To do -
Copy every line of the following data that includes the string "Task".

Data extract -
┄┄┄┄┄┄┄┄┄┄
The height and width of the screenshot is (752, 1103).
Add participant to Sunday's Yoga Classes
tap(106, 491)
┄┄┄┄┄┄┄┄┄┄
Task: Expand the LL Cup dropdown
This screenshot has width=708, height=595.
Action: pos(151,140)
┄┄┄┄┄┄┄┄┄┄
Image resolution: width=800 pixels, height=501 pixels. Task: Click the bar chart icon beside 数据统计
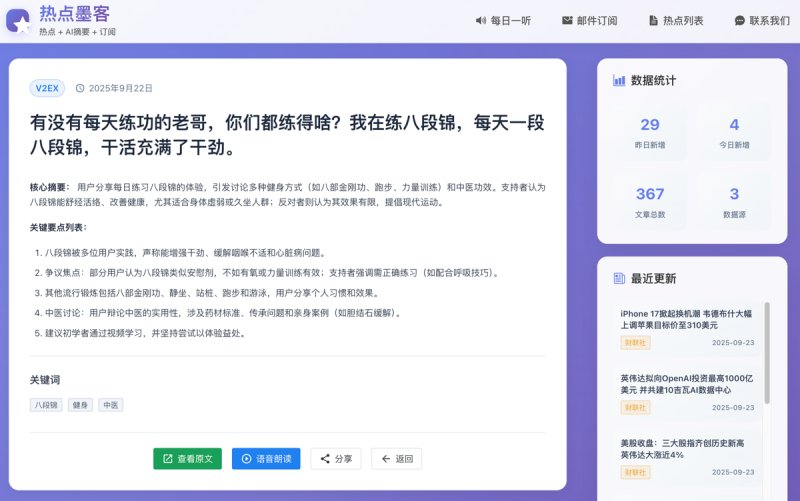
┄┄┄┄┄┄┄┄┄┄
Expected answer -
Task: Expand the LL Cup dropdown
Image resolution: width=800 pixels, height=501 pixels. Task: Click the bar chart icon beside 数据统计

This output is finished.